### Required work
Return exactly, please, the line that contains "Where should I click to: Open" and every line after it through the end of the material that follows, leaving pictures aside.
═══
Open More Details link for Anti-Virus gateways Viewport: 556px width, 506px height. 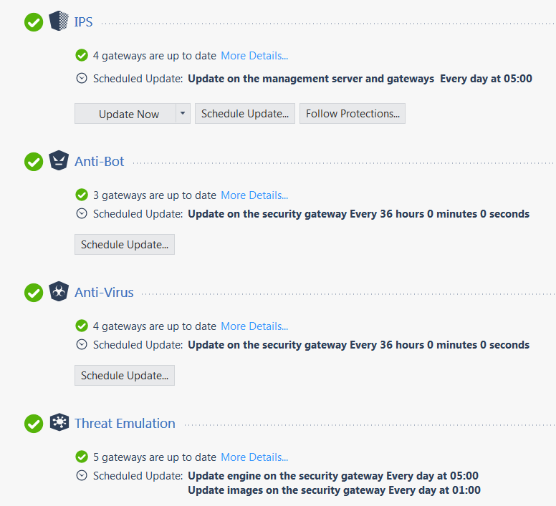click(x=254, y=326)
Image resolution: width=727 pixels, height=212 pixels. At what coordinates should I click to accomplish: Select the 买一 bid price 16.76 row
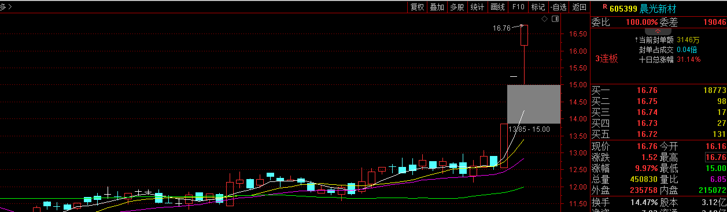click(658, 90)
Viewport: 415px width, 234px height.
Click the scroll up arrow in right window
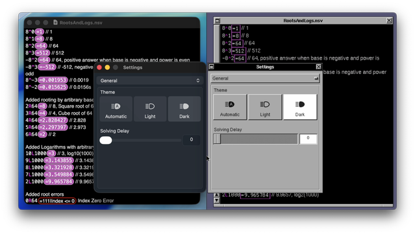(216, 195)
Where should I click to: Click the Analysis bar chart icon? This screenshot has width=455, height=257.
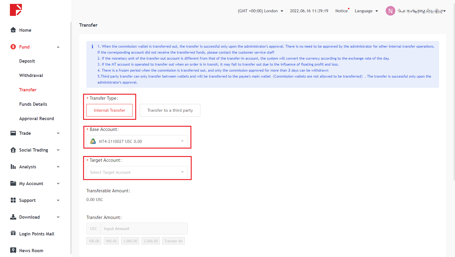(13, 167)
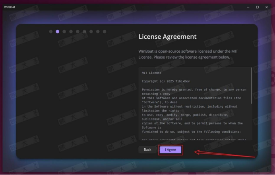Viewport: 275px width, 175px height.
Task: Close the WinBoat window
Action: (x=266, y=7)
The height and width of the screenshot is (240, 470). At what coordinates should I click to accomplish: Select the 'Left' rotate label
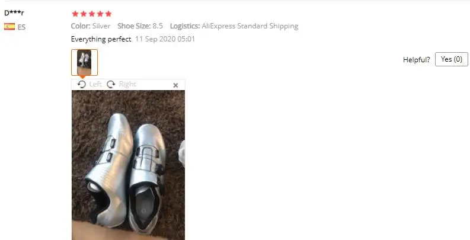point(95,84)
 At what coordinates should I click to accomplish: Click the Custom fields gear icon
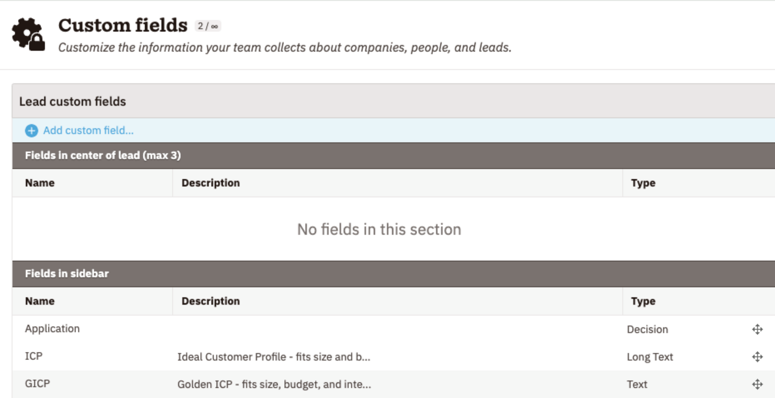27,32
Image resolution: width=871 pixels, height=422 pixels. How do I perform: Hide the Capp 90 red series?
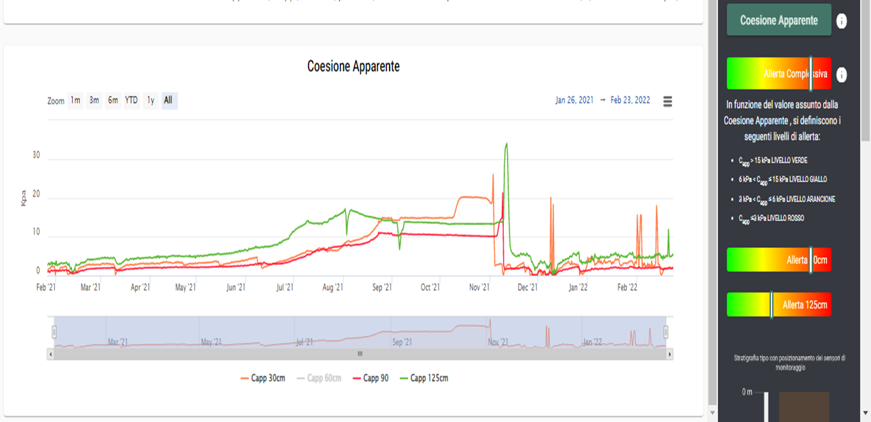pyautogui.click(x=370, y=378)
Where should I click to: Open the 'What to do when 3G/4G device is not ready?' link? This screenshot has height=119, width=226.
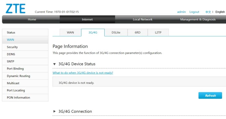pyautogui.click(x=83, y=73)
═══
### Answer
Where should I click to: Open the 'What to do when 3G/4G device is not ready?' link? This screenshot has height=119, width=226.
pyautogui.click(x=83, y=73)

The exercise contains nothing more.